Everyone, including classic car aficionados, knows about the El Camino and its value in the market. What they may not know is that Ford experimented with the same kind of 'utility coupe' that Chevy made famously, and that it's got just as much of the same retro character. The Ranchero started as a modified Fairlane, and the next generation was based on the compact Falcon. Even though there were a large number of models in production (spanning seven generations), the Ranchero is still a great buy for a collector and relatively easy to find. Plus, they're considerably less than an El Camino.


Fiat 600

The Fiat 500 has maintained its title as the cutest car on the block, and it remains in production today as a revamped model that still wins over buyers looking for style on a budget. The 600 was a bigger version of the same at a time when no one was really looking for a slightly bigger version of a car that was all about its size, so it never sold as well. However, if you know where to look you can find great deals on a classic 600, and even the Multipla model that looks like a mashup of a 500 and a Volkswagen Kombi. Of course, you'll be able to find a 600 for about half the price of a Volkswagen, which means you'll have that much more money to make it your own.


Volkswagen Sriocco

Another Volkswagen that never really got its due, the Sriocco was a hot hatch even before it was cool. The mod lines and choice of colors like mustard or pumpkin make it unmistakable on the road, and it packs the same punch that made Volkswagen a go-to brand for price-conscious buyers looking for the maximum value. The first generations began in 1974 and went until 1992, to be picked up again in 2008 for contemporary car buyers. But classic models can be found for great prices, and what's better, parts are still easy to come by.


Studebaker Lark

Studebaker was never really a common car even when it was being produced, and the Lark's short run from 1959-1964 makes it rare even among those slim pickings. But there's something about that stubby front and overzealous grille that are worth checking out, and surprisingly it's held up well over the years. A Lark can be found for under $10,000, and while it might need some work, it will go further towards cementing your hipster cred than all of the skinny jeans and thick glasses in the world.

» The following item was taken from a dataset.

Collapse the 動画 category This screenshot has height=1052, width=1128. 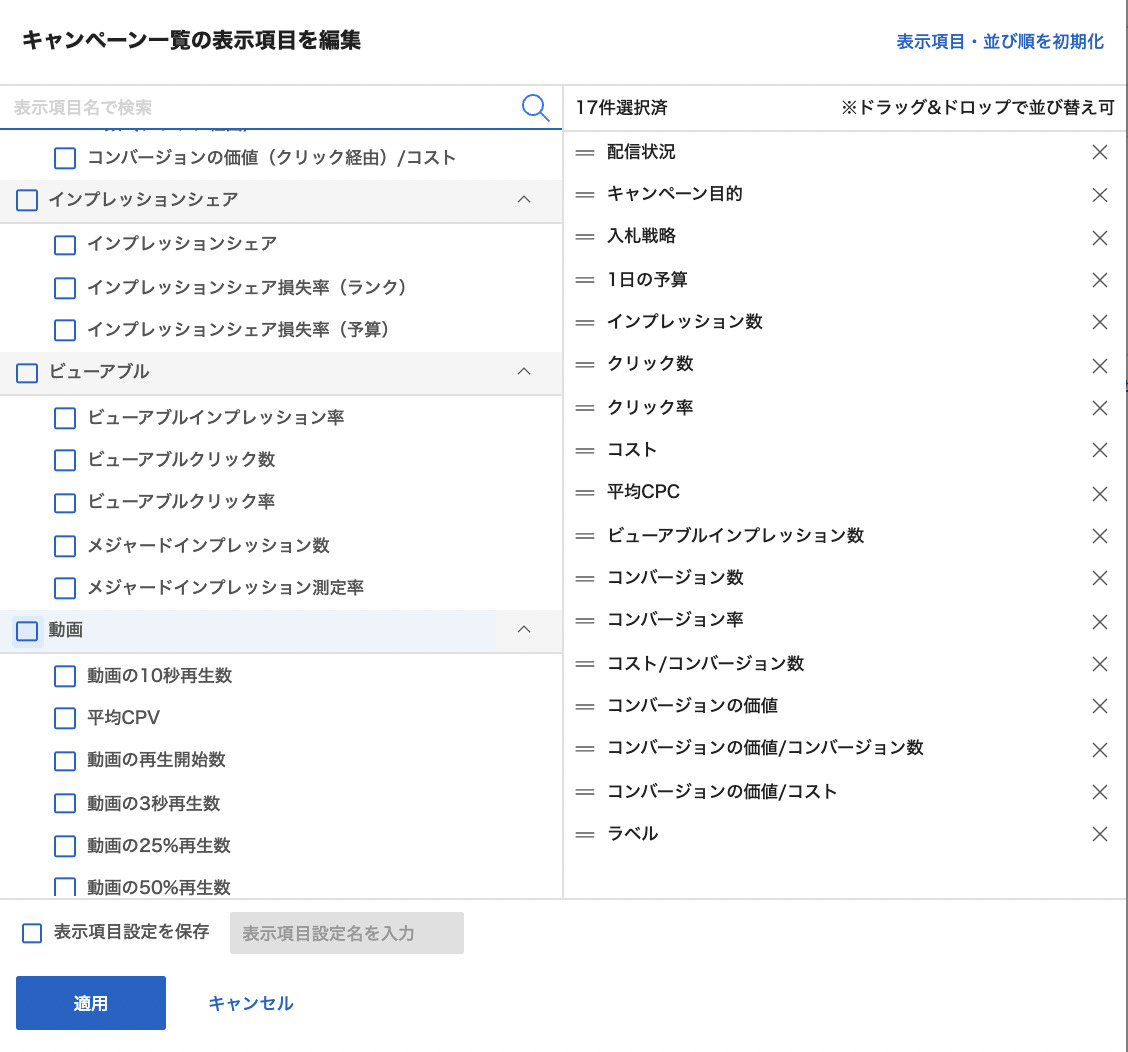pos(523,630)
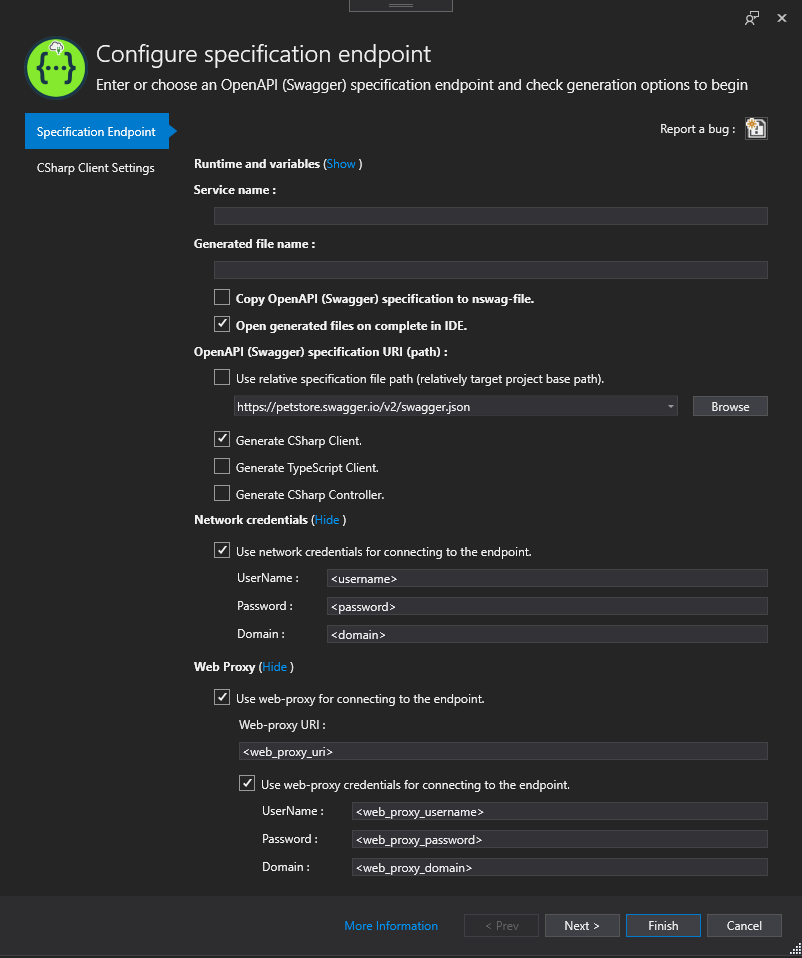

Another for the muscle car set, the AMC AMX was a two-seat GT that had a three year run from 1968-1970 and offered performance style power and speed for a fraction of the price. Despite the reviews and accolades, AMX sales never really took off, and production was discontinued. It may not have been a loss on AMC's part, as the AMX was an attempt to get younger drivers to choose their cars, and that strategy eventually worked. For collectors, this once throwaway muscle car is sought after, though still an affordable alternative to similar models.